** Exercise prompt **
Revise the material from its beginning up to and including the line containing "Looking at the", replacing "dropdown arrow" with "expand arrow" and leaving everything else unchanged. Leave the pictures out of your answer.

** Input data **

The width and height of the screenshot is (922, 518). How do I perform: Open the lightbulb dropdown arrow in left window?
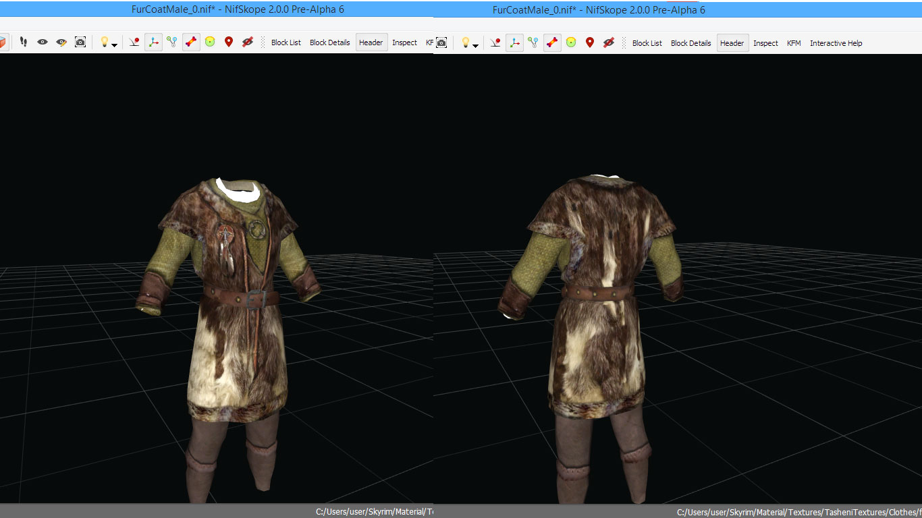115,45
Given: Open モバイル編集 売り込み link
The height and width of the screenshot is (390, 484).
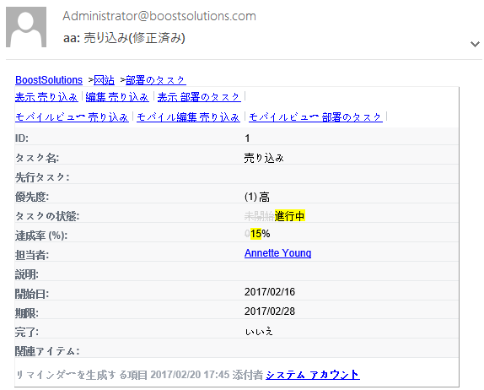Looking at the screenshot, I should (188, 117).
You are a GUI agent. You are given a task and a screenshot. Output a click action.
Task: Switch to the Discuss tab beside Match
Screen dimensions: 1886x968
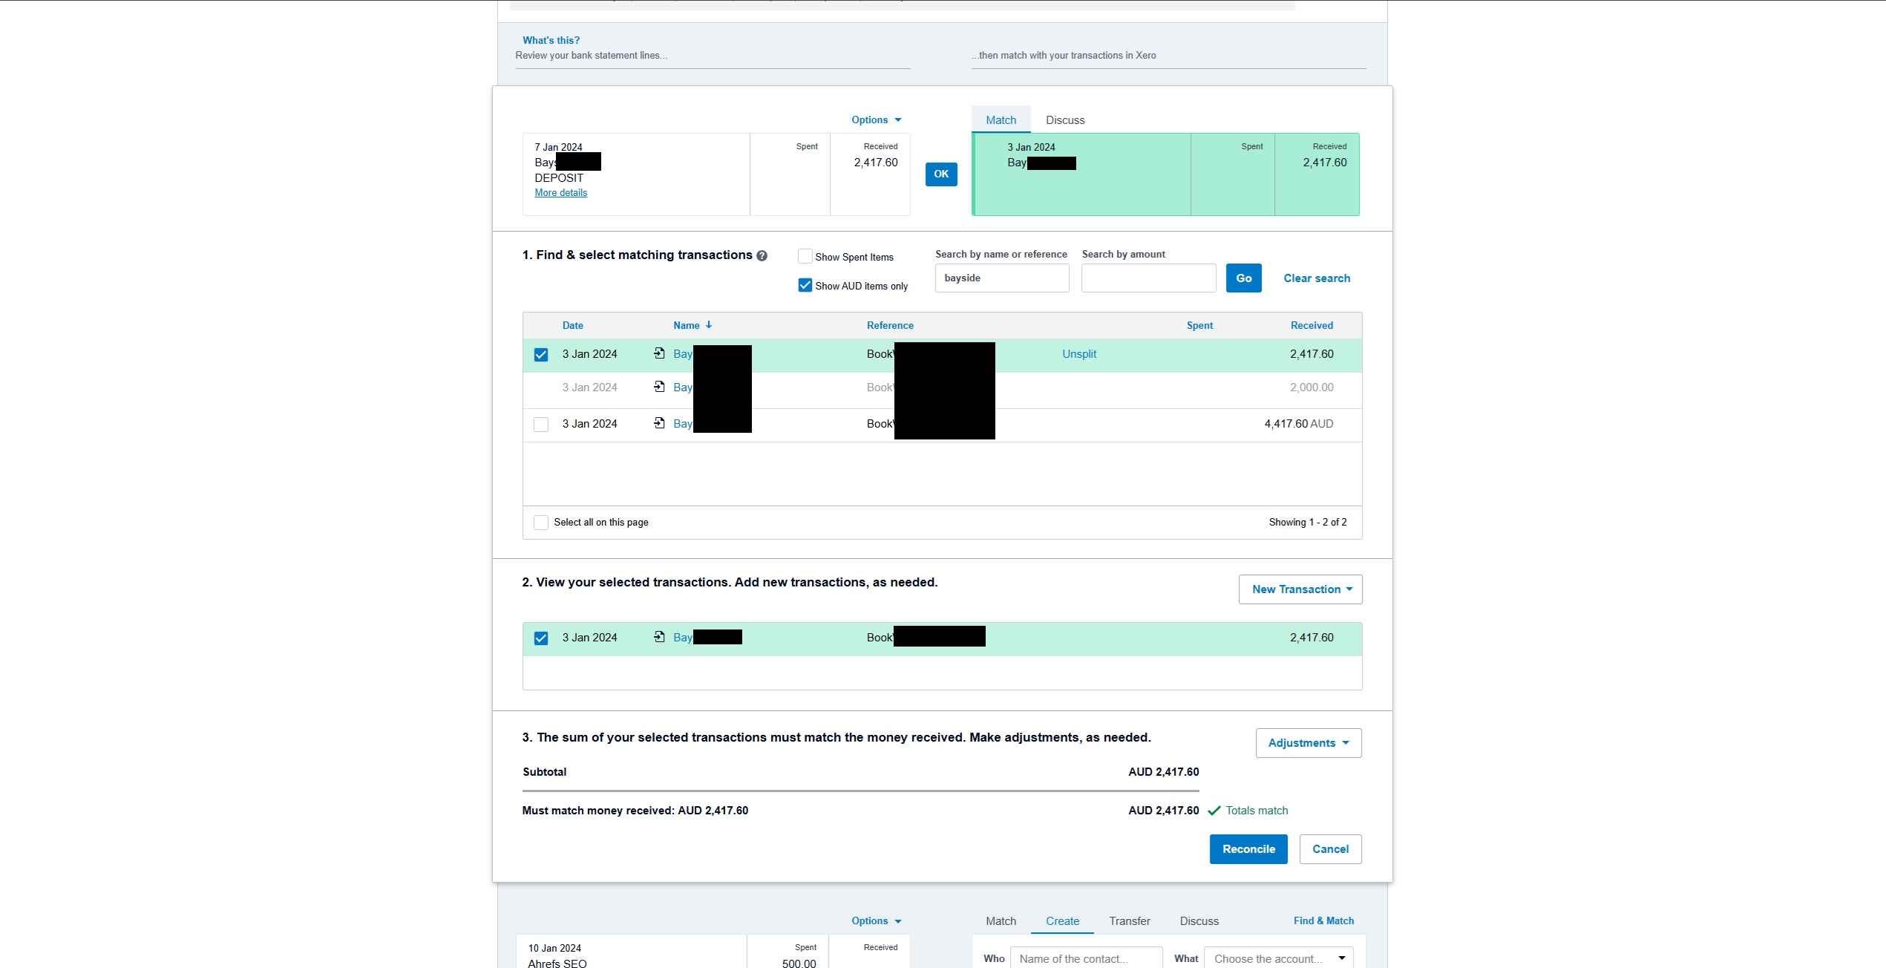1065,120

** Answer **
The width and height of the screenshot is (922, 518). How do I perform: Open the lightbulb expand arrow in left window?
115,45
Given: Open モバイル編集 売り込み link
The height and width of the screenshot is (390, 484).
Looking at the screenshot, I should (188, 117).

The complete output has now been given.